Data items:
****************

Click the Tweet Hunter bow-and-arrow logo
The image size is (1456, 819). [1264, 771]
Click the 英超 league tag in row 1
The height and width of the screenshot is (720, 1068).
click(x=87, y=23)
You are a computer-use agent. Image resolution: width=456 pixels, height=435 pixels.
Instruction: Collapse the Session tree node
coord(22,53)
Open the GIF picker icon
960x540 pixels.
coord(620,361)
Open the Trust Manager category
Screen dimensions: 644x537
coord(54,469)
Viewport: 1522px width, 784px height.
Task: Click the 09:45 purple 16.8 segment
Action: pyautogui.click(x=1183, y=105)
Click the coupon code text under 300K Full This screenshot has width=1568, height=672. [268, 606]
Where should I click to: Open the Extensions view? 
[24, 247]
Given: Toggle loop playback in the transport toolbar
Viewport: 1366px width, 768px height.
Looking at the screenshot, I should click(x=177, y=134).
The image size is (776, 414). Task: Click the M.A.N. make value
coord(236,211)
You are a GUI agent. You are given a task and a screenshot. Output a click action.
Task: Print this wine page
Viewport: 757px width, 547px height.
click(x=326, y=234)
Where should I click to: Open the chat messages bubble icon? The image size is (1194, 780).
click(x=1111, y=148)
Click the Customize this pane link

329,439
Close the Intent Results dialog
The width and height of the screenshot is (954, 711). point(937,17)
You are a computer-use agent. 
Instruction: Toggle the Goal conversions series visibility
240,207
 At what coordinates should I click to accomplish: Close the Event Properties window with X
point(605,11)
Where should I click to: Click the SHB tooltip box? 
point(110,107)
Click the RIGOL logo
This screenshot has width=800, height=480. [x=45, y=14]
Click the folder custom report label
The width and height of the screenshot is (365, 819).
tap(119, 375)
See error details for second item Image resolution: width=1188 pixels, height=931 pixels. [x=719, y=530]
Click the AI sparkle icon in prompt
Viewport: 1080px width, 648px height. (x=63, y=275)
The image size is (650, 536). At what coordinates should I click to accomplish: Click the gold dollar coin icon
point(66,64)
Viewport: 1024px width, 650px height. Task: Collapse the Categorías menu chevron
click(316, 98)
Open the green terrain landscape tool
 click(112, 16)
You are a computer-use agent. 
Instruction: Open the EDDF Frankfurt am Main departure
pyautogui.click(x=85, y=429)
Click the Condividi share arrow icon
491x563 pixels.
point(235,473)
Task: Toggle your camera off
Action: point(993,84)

****************

WORK INSTRUCTIONS:
Each of the records above is to be copied exactly.

SOLVED EXERCISE:
Click the Tweet Hunter bow-and-arrow logo
The image size is (1456, 819). [1264, 771]
Click the 英超 league tag in row 1
The height and width of the screenshot is (720, 1068).
click(x=87, y=23)
You are a computer-use agent. Image resolution: width=456 pixels, height=435 pixels.
Instruction: Collapse the Session tree node
coord(22,53)
Open the GIF picker icon
960x540 pixels.
coord(620,361)
Open the Trust Manager category
Screen dimensions: 644x537
coord(54,469)
Viewport: 1522px width, 784px height.
Task: Click the 09:45 purple 16.8 segment
Action: pyautogui.click(x=1183, y=105)
Click the coupon code text under 300K Full This screenshot has width=1568, height=672. [268, 606]
Where should I click to: Open the Extensions view? 
[24, 247]
Given: Toggle loop playback in the transport toolbar
Viewport: 1366px width, 768px height.
Looking at the screenshot, I should click(x=177, y=134).
The image size is (776, 414). Task: Click the M.A.N. make value
coord(236,211)
You are a GUI agent. You are given a task and a screenshot. Output a click action.
Task: Print this wine page
Viewport: 757px width, 547px height.
click(x=326, y=234)
Where should I click to: Open the chat messages bubble icon? The image size is (1194, 780).
click(x=1111, y=148)
Click the Customize this pane link

329,439
Close the Intent Results dialog
The width and height of the screenshot is (954, 711). point(937,17)
You are a computer-use agent. 
Instruction: Toggle the Goal conversions series visibility
240,207
 At what coordinates should I click to accomplish: Close the Event Properties window with X
point(605,11)
Where should I click to: Click the SHB tooltip box? 
point(110,107)
Click the RIGOL logo
This screenshot has width=800, height=480. [x=45, y=14]
Click the folder custom report label
The width and height of the screenshot is (365, 819).
tap(119, 375)
See error details for second item Image resolution: width=1188 pixels, height=931 pixels. [x=719, y=530]
Click the AI sparkle icon in prompt
Viewport: 1080px width, 648px height. (x=63, y=275)
The image size is (650, 536). At what coordinates should I click to accomplish: Click the gold dollar coin icon
point(66,64)
Viewport: 1024px width, 650px height. Task: Collapse the Categorías menu chevron
click(316, 98)
Open the green terrain landscape tool
 click(112, 16)
You are a computer-use agent. 
Instruction: Open the EDDF Frankfurt am Main departure
pyautogui.click(x=85, y=429)
Click the Condividi share arrow icon
491x563 pixels.
point(235,473)
Task: Toggle your camera off
Action: point(993,84)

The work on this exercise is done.